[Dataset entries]
^^^^^^^^

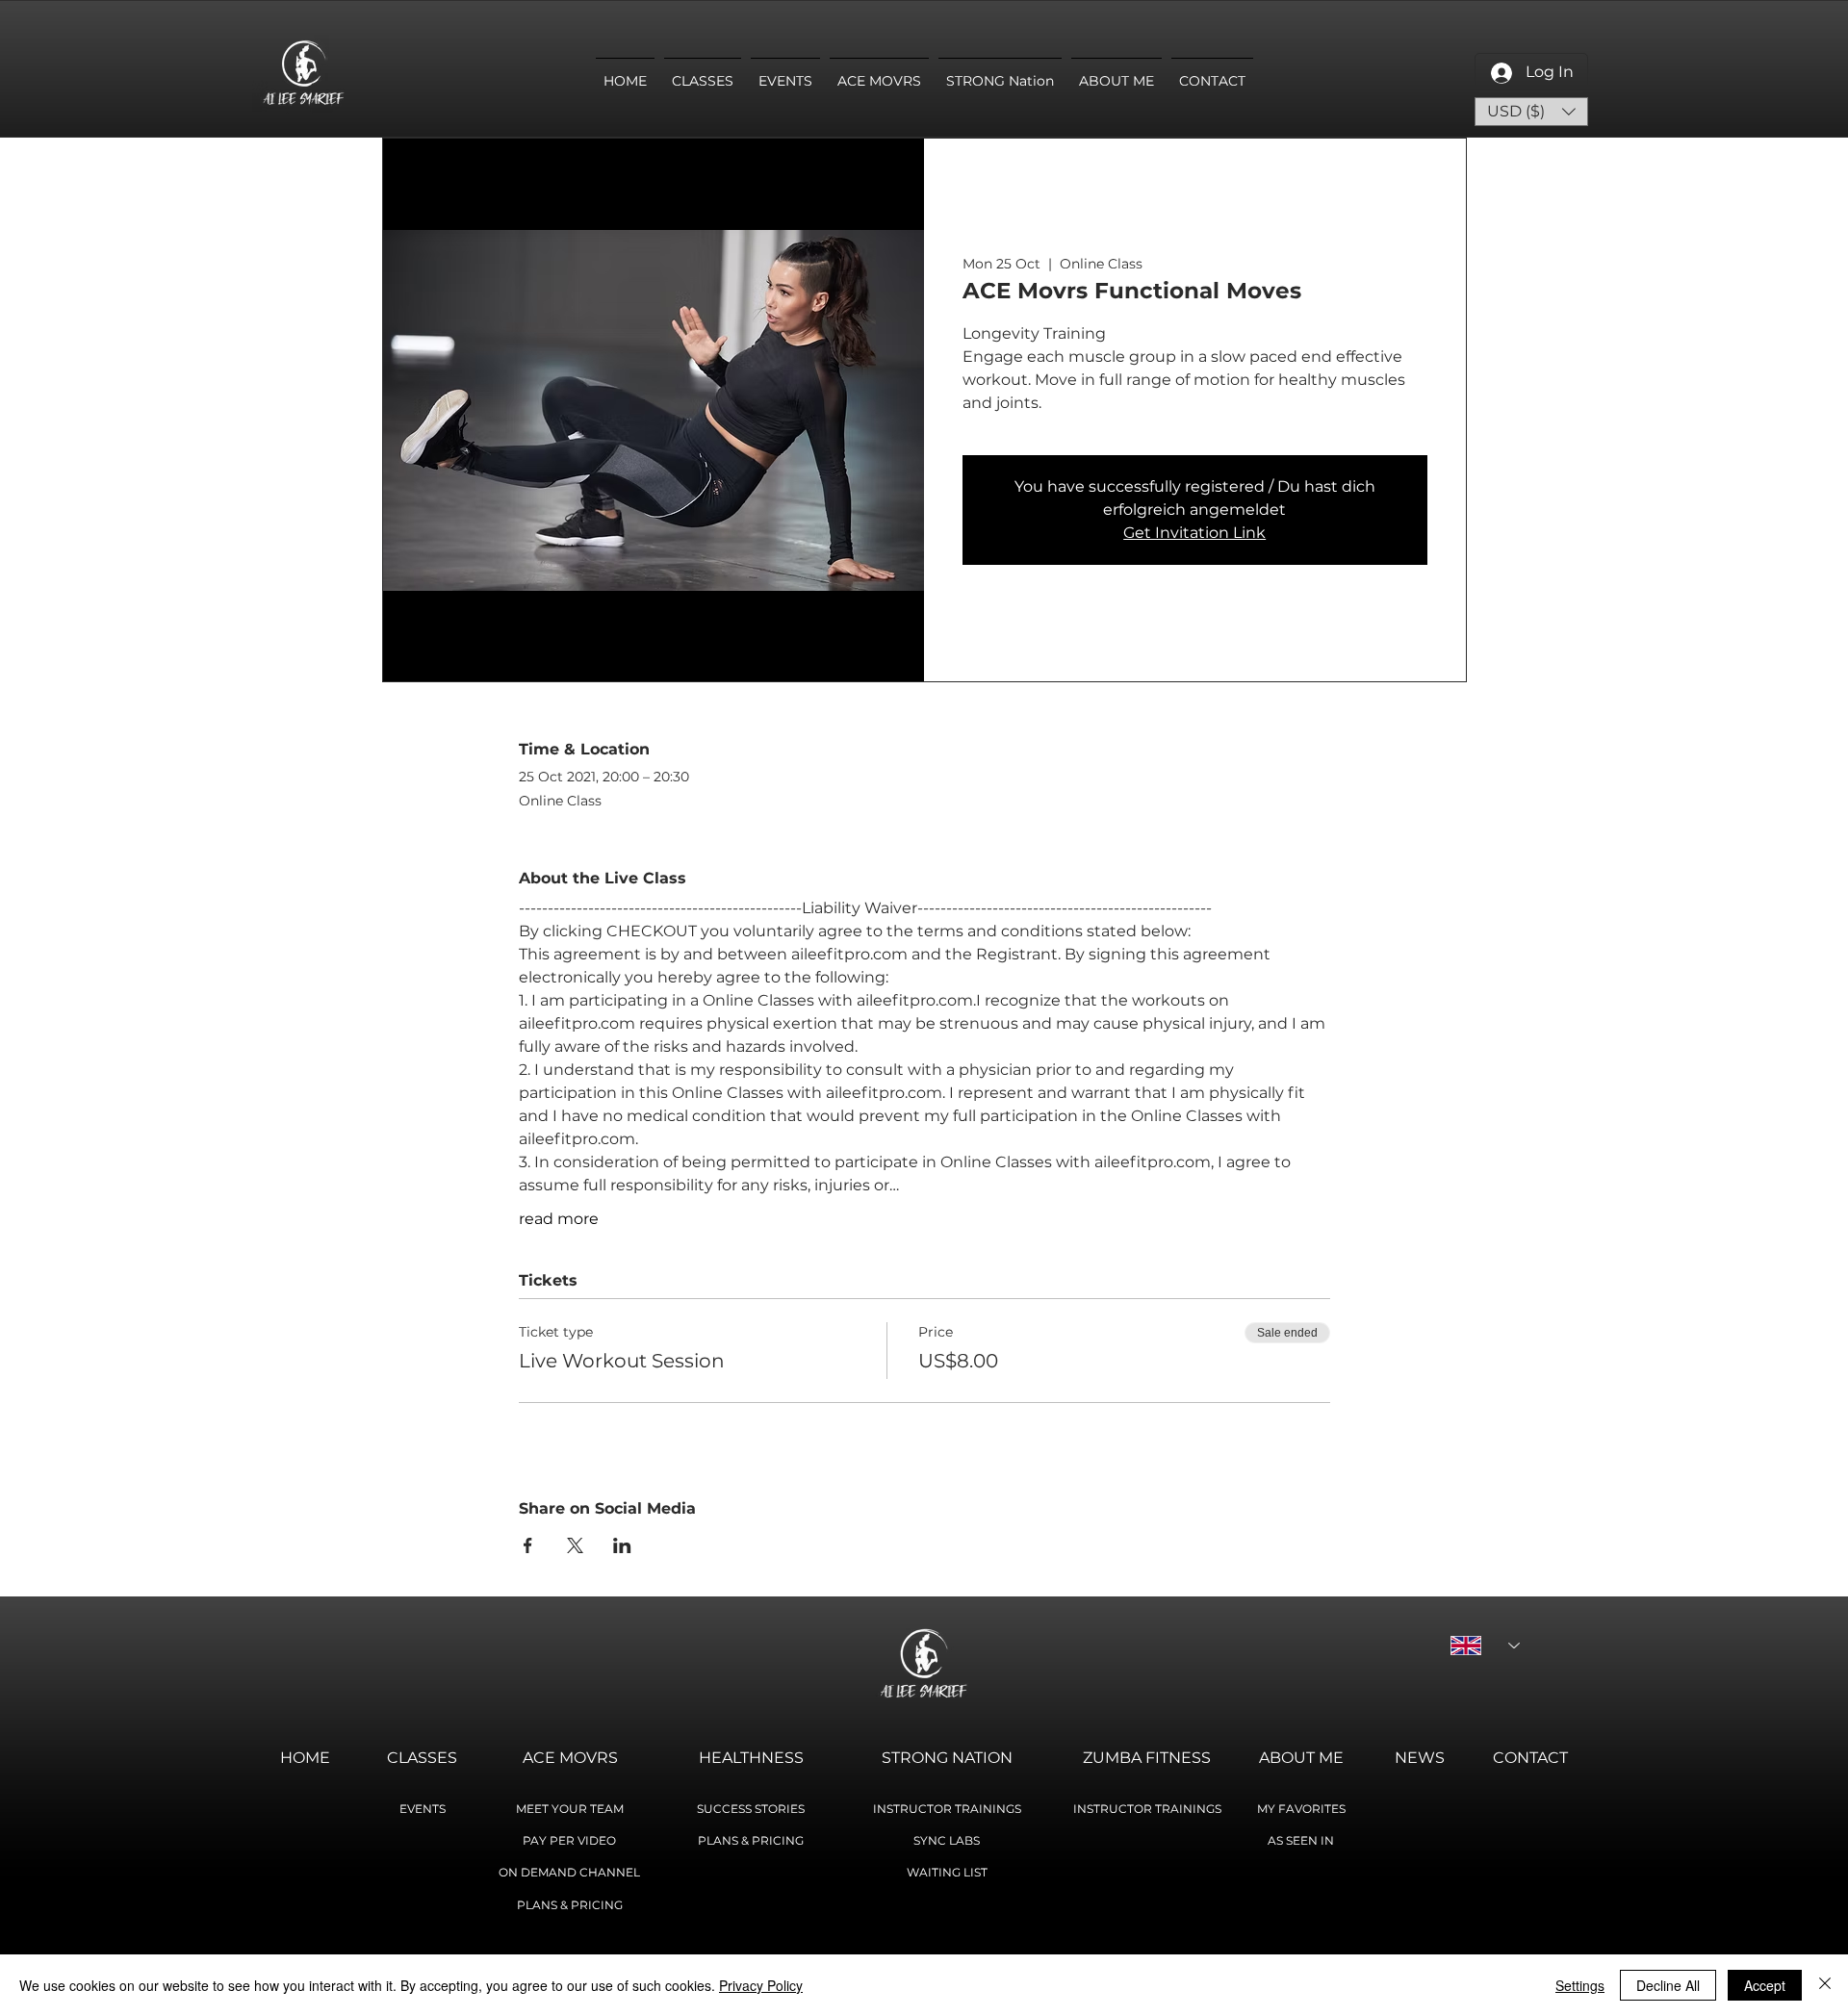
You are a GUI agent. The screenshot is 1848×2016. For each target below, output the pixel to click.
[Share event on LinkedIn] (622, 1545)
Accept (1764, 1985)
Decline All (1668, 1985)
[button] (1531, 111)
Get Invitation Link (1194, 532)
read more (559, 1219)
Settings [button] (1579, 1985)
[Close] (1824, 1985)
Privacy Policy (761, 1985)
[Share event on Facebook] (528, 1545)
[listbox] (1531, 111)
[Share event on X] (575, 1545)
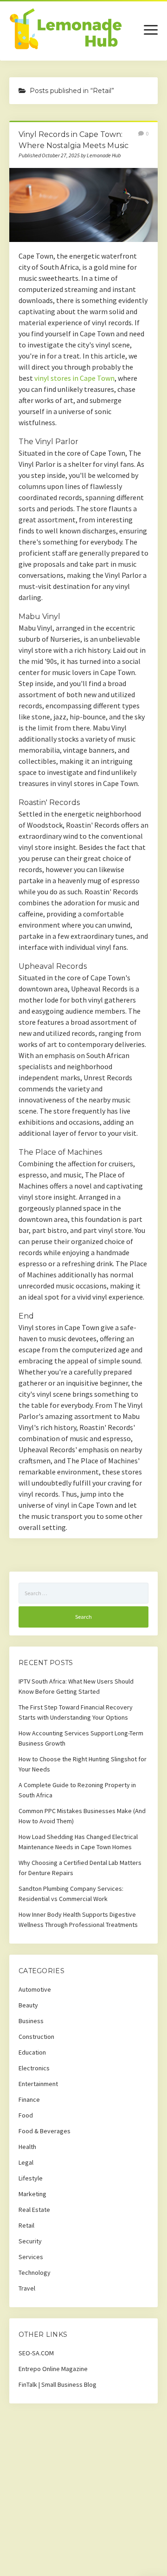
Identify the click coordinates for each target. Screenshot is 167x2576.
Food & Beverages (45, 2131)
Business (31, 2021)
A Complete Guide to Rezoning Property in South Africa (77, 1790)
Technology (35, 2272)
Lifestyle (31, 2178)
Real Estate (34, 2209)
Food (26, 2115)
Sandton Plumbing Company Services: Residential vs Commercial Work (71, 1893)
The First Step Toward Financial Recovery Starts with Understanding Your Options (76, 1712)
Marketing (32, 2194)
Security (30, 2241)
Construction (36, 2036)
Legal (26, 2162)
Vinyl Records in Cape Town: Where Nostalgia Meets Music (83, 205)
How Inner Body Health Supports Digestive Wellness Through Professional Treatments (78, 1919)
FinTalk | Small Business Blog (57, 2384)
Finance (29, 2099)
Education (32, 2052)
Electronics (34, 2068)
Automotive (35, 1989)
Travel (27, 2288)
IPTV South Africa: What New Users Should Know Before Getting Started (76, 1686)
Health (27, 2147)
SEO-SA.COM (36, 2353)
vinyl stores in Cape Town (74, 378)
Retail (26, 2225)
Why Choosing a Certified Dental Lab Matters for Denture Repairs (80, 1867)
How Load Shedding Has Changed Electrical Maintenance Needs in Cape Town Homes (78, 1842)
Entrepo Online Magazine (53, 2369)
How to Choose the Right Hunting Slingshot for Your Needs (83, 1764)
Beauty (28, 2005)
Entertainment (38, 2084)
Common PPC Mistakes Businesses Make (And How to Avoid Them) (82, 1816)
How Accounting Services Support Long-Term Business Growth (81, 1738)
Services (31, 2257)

^^^^^^^^

How to complete this task:
Repeat word for word the lines above that run from the line containing "Automotive (35, 1989)" through the line containing "Why Choosing a", both ends included, and nothing else.

Answer area:
Automotive (35, 1989)
Travel (27, 2288)
IPTV South Africa: What New Users Should Know Before Getting Started (76, 1686)
Health (27, 2147)
SEO-SA.COM (36, 2353)
vinyl stores in Cape Town (74, 378)
Retail (26, 2225)
Why Choosing a Certified Dental Lab Matters for Denture Repairs (80, 1867)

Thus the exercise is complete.